第4話 酔っぱらい男
昨日も誰からも認められず、怒られてばかりの渡辺は意気消沈していた。そんな時は阿佐ヶ谷南にある小さな居酒屋まで向かうのだった。
「ちわーっす」
「おう、なべ君久しぶり!」
店内にはカウンター六席と奥の四人用のテーブル席のみ。今日は混んでいたので、入り口手前のカウンターに座った。
「生とナポリタンで」
渡辺はいつもの口ぶりで注文をする。此処のナポリタンは美味しくて、渡辺のお気に入りのメニューだった。
「はい、生」
「ども」
生ビールをごくごくと喉ごしを感じながら飲む。ホップの香りと舌の苦さが一瞬だけ己の問題の事は泡のように消えてしまった。
しばらく、マスターがナポリタンを作っている様子を見ていると、
「あー駄目だぁ」
という低い声がした。ちらっと横を確認すると、自分よりも大柄な男がカウンターに顔を伏せている。
「田井中君、そろそろやめな」
マスターはナポリタンを作りながらその男に注意した。
「はい~やぁめますよ~」
男が顔を上げたので、再び観察すると、彫刻の様なハッキリとした顔立ちだった。しかし、端正な顔と低い声に似合わず、呂律の回らなさと甘えたさがプラスされると、気持ち悪く感じた。

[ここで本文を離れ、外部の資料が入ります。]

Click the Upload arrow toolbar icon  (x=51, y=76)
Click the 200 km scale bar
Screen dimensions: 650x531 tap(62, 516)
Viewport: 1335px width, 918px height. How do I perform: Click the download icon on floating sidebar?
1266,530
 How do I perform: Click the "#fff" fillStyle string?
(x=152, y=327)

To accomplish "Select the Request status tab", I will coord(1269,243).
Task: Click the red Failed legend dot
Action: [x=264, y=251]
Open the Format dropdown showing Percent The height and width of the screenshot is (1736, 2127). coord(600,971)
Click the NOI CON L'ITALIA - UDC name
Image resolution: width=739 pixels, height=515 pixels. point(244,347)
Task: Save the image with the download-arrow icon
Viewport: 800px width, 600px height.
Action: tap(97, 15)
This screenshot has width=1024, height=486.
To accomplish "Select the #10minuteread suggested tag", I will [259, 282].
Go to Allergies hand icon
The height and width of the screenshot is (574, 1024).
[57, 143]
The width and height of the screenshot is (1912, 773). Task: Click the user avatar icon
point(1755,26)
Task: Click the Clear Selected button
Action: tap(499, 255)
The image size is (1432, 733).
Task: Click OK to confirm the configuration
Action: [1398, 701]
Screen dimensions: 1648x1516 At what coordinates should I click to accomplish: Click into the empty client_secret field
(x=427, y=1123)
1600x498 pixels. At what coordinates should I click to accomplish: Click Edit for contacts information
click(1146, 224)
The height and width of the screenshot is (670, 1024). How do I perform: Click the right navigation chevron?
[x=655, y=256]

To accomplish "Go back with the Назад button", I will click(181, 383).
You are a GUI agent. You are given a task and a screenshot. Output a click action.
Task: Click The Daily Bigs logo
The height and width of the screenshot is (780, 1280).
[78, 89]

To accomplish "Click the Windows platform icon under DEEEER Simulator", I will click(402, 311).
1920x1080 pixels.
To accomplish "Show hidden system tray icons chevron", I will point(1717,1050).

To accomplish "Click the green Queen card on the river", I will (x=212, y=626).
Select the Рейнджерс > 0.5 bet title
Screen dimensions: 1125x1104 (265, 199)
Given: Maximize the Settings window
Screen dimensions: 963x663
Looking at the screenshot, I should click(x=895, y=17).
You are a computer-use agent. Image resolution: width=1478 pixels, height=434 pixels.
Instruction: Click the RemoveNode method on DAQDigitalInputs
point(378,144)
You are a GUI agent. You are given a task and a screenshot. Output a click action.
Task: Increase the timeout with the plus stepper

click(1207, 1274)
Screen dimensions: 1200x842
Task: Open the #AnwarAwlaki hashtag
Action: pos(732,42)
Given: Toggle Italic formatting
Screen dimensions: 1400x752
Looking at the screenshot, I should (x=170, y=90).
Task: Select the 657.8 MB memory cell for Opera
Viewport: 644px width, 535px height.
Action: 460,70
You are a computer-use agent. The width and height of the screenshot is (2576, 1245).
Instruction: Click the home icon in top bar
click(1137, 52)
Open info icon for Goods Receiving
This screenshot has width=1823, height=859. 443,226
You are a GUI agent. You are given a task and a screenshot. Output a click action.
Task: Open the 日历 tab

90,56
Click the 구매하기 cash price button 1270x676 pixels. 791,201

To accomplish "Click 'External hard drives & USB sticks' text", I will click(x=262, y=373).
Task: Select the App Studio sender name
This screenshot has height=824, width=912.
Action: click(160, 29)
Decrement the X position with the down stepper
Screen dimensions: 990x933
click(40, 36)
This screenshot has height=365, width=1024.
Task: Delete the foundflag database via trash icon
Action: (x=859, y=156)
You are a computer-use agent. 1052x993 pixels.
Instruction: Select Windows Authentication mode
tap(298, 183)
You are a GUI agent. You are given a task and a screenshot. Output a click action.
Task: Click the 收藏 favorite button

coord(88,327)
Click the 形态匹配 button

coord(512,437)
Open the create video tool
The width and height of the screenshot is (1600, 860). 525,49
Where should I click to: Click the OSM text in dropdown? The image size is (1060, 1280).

髪はボサボサの黒髪の短髪。スーツはヨレヨレ。使い古された手提げのビジネスバッグ。恐らくサラリーマンだろうと渡辺は思った。
渡辺は取り敢えず社交辞令的に、
「あの、大丈夫すか?」
と言っといた。
「なーん?これくらいだーいじょうぶらあよ兄ちゃん」
渡辺はその一言で絡まれるとめんどくさくなりそうと予感し、これ以上は話しかけず、暫く無視した。
「はい、ナポリタンね」
渡辺はナポリタンを食べようとすると、マスターがテレビのチャンネルを変えた。画面には三ツ星が漫才をやっていた。
「おっ三ツ星だ。俺ツッコミの三橋好きなんだよな~」
「へ、へえ~…」
渡辺は此処で自分が三橋にいじめられたことを暴露しても、そう言うのだろうか。と思いながら、マスターが人を見抜けない人だとはっきり分かってしまい落ち込んだ。
「ちっ。三橋なんてどこがいいんだよ」
隣の男は小声で呟く。その言葉に安堵した。この男はよく分かっていると。
「(俺をいじめた奴。有名になりやがった。あいつがいなかったら俺は…)」
周りの客もテレビを見ながら笑っている。その空間に耐えきれず、耳と目を塞いだ。
その時、また三橋が暗闇の中現れる。
『ねえ、俺が人気者で悔しいんだろ?影うっすい渡辺君』
渡辺は怖くなり、直ぐに目を開けても、テレビと三橋の声と周りの笑い声しか聞こえず、頭がおかしくなりそうだった。
「べ君…なべ君!」
「えっああ、はい…?」
いつの間にかマスターが呼んでいることも気づかないでいた。
マスターのおかげで、少しだけ平静を保つことが出来た。
「悪いけどなべ君、田井中君を外の空気吸わせてやってくれない?」
「え?」
マスターの苦い顔を見て、恐らく隣の眠ってしまった田井中という男は、かなり長居していたんだろうと渡辺は理解した。
「今日のナポリタン無料でいいから」
その言葉に貧乏の渡辺は食いついた。